Alright, heres the email I pounded off to this guy....realize the basic explanations necessary to a non initiate of our world I have had to make....
After reading your article on day trading, I have a number of issues with some of the main points you argued. As I day trader, I realize I am potentially biased. I am a proprietary trader, trading a firms money for its, and my profit without having to put anything up myself.
Anyways, day trader and investors are complete opposites!!! One statement you quoted confused day trading with investing...these are completely different. Schwab and a couple other companies you mentioned are simply not day trading firms, but are discount brokerages that sometimes advertise that they cater to 'day traders'....bottom line, they have a confused vocabulary. 300 trades a month?! Just an example of my day today.....I made 348 trades today, totalling 1.6 million shares and made a few thousand (US$). Anything under at least a hundred in a day is really swing trading, not day trading.
Finally, day traders are doing better than ever. News of corporate fraud on CNN in the evening makes us traders feel warm and fuzzy inside as we imagine how we will play the gaps down in those stocks the following day. Any news is good news!!! I will give your profession that!! Volume and volatiliy (two things historically lacking during the months of July and August) get a puff of nitrous from any news, good or bad. Day trading is a zero sum game. When we make money, it is in such a short time frame that someone is losing nearly the same amount.

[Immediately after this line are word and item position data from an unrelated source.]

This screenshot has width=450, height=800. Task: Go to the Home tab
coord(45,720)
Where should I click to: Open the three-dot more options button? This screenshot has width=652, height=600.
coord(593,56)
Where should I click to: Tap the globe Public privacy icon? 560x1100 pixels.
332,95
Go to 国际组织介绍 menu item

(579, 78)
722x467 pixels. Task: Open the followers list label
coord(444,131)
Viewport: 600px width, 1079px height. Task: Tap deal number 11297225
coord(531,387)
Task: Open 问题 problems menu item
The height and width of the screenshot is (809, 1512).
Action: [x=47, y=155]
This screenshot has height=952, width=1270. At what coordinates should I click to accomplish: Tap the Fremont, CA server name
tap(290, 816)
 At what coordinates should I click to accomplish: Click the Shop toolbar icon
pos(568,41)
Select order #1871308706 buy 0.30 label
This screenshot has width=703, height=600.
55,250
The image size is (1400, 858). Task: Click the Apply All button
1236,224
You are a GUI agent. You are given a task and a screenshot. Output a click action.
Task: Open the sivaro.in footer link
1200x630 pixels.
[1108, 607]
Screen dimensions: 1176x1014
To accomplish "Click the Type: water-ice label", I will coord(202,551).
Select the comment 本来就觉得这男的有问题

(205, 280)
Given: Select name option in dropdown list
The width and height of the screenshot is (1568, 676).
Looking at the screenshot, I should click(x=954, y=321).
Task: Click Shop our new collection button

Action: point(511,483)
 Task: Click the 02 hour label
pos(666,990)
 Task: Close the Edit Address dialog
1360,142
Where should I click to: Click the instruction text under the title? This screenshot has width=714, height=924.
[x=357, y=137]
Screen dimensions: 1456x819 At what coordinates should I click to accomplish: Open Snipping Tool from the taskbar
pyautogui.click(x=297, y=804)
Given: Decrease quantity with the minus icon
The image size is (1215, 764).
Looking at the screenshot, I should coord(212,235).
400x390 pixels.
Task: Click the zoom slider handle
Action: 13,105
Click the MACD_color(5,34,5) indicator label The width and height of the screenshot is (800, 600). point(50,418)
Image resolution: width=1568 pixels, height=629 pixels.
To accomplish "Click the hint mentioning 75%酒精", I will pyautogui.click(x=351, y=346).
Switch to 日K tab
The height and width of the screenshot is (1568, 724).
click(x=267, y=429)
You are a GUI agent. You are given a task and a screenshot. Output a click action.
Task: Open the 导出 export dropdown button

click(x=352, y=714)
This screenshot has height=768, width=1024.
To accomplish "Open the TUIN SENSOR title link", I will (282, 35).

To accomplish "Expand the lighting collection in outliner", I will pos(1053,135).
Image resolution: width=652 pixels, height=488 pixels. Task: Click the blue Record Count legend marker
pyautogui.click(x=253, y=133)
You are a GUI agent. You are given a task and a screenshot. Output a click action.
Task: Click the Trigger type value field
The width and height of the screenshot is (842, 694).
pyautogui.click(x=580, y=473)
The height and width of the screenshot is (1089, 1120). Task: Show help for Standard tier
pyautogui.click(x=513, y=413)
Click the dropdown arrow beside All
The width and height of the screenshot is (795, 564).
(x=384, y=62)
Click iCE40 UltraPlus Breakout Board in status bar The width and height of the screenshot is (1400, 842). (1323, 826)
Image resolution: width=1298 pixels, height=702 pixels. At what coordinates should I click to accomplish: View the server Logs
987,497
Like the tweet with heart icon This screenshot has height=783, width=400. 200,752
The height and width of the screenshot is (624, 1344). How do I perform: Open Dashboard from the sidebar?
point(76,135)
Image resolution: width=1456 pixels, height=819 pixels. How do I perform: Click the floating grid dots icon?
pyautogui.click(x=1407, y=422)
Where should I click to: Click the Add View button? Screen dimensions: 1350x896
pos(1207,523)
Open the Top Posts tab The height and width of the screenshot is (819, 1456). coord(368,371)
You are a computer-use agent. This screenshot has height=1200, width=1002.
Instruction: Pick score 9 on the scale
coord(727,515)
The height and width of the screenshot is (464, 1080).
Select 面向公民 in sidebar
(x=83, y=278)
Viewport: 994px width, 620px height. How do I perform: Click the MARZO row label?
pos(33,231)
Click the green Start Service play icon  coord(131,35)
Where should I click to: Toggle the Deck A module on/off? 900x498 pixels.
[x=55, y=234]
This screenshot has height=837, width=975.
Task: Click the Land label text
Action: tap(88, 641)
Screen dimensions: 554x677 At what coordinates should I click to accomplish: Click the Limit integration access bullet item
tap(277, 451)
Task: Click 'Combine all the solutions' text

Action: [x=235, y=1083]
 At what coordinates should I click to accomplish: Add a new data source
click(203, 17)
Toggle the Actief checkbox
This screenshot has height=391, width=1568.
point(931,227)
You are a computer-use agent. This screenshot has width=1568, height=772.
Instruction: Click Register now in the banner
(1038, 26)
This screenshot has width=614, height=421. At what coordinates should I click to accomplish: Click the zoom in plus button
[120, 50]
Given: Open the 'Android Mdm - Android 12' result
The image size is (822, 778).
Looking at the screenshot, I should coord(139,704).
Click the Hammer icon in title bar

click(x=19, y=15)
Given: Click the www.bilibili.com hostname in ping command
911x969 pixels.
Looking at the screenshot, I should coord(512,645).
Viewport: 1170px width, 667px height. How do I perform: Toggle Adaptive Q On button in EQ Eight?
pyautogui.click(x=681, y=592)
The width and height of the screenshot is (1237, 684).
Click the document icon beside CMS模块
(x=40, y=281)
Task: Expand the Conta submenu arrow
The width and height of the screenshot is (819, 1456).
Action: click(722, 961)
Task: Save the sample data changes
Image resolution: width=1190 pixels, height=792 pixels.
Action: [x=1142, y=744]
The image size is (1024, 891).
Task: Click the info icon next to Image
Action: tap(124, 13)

Who? The average investor, investment banks filling large institutional orders, mutual funds, even you. When I am short (and have already made money on it), and your mutual fund has to cover by selling, it pushes prices down further, and in effect, I am taking some of the losses from that fund, and putting it in my wallet. There is no bias long or short. I am just as happy to push a stock down as I am to prop it up. Whatever pays the bills, so to speak. I thought yout article was well written and interesting, however, day traders are doing better than ever. Until volume and volatiliy dries up, we will do fine. Most of the public doesnt even realize what day trading is, and doesnt realize we make just as much shorting as we do going long, and do each about 50% of the time.
So when someone asks me how my portfolio is, I laugh and tell them it only exists for a few seconds at a time. And I love it, for those few seconds, I am truly alive.